Back up in the studio today to start doing something with the 24 x 36" panel with the coat of Evans Holy Grail on it. If anyone doesn't know...this stuff is like gesso for encaustic painting. You cannot use regular acrylic gesso or anything acylic under or with wax or it might or most likely will pop off at some point.

This is a size panel I've never worked on before for encaustic painting. If I continue to work with encaustic a lot, I will have to have larger pieces as working on all these little ones is just not for me. I worked on the two panels for the 48 x 48" diptych and it was no more of a problem than a couple of small ones I thought other than the physicality of applying all that wax. Same with my other paintings....I like to make big gestures.

Well......this ain't gonna happen with encaustic.....the big gestures. It's dried and cooled by the time I can get it to the no fluidity. (Unless I learn some way to remedy that.)

SO....with that nice white ground, I set about laying out some color all over and making some gestural marks with oil paint. I've never done this before as a beginning for encaustic. I didn't use any medium other than thinner and just painted a lot of it on. This took a gazillion years since I had to heat and unscrew all the dried on tops of the tubes. SO, I didn't use many colors being lazy as I am.  I had it in mind to make a 2010 winter painting....don't know how and why but I had it in mind. Of course, I had to start with color though so I used violet, magenta, cad red light...kind of analagous, gorgeous colors.



Hum.... started out looking like my layout for lots of land inspired work....then I add more paints and squished them all around with a paper towel so they wouldn't be wet or have any thinner left when I added wax medium  I don't know if this is kosher or not but I do know you have to have a ratio of a lot more wax than oil paint in your encaustic paintings if you want them to dry and fuse properly.  Then I just added a good layer of a lot of medium all over this panel and fused it gently.

It's a toss up what this might become is my reasoning...thought about getting out some papers but then figured I'd just wing it and see what happened. I got out the flow tool, wax crayons, oil sticks and turned the whole thing around a few times.  A real mess.

Looks like a tree or some other type of  organic shape is emerging.  I just kept adding paint, medium, marks and fusing until at the end of the day I had this going.......light is not good...all the clouds have rolled in again.

Taking photos does a lot to tell me that the black is too prominent in the photo...there will be scraping and fusing and more paint added...maybe another plane but this is looking like the old pecan tree I gaze down on from the studio...


  1. Hey this sounds like a good plan.

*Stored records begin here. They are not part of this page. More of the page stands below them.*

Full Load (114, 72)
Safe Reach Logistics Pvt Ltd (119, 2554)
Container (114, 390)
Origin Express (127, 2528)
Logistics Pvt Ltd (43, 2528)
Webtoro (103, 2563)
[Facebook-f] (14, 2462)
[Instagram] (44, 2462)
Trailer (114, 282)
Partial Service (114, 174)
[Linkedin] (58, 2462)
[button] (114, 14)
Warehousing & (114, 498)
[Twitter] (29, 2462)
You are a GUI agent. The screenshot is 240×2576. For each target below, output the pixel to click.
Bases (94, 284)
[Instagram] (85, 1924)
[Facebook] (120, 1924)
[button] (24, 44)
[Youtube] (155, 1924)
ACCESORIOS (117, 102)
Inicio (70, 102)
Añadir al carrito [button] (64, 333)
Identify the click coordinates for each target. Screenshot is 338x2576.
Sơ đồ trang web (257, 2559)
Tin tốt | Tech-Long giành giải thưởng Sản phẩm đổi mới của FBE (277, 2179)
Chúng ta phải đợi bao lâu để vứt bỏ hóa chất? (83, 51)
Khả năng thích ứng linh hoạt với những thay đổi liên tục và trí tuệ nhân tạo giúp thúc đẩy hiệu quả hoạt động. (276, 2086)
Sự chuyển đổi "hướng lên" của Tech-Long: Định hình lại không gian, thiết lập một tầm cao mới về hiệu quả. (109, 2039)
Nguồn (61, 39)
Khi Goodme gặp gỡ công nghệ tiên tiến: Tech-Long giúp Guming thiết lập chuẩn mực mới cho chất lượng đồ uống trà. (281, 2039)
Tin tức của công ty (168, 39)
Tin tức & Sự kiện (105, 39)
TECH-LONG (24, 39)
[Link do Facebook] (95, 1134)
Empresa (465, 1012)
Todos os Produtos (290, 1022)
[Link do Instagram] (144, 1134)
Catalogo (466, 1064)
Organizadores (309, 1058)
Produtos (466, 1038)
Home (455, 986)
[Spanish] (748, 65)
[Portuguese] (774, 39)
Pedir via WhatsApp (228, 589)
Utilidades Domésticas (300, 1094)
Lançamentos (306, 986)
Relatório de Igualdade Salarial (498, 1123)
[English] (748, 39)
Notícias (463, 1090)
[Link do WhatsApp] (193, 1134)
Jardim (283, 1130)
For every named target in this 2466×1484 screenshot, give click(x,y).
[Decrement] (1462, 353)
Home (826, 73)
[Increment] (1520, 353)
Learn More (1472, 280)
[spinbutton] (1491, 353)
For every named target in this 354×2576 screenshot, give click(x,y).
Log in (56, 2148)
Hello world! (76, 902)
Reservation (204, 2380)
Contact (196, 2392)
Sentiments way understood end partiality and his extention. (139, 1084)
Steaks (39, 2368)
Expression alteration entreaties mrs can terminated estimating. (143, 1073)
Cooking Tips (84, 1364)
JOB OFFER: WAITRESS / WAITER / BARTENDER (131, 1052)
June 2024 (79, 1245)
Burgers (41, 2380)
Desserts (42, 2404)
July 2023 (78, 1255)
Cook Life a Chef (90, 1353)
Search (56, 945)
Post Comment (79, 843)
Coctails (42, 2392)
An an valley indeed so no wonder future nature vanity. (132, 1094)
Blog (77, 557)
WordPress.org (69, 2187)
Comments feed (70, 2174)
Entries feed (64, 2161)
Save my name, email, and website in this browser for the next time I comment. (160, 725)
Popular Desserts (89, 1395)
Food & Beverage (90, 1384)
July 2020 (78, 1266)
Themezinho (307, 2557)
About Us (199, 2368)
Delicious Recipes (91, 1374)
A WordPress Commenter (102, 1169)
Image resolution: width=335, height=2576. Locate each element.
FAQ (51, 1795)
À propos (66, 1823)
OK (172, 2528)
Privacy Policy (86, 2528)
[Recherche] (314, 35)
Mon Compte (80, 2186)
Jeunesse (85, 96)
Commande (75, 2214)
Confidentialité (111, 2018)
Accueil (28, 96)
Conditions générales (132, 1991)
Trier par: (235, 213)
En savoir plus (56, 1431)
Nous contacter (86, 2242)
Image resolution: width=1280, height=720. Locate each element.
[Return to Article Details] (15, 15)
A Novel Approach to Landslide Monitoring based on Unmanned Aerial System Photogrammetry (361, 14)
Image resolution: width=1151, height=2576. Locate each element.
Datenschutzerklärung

I wonder if you let the oil paint cure for a couple of days if that would even be better for adhesion purposes. I love this piece and I agree the black seems prominent in the photo but that is easily rememdied. I am off to show the house today may stay and do some waxing myself. YOu inspired me!

  2. NO...don't let it cure. It should be still not dry, although a little dry might be okay so that it can combine/meld with the encaustic medium when fused. Then they become one...otherwise, it is a dry impenetrable surface that the wax won't adhere well to.

    Good luck with the waxing.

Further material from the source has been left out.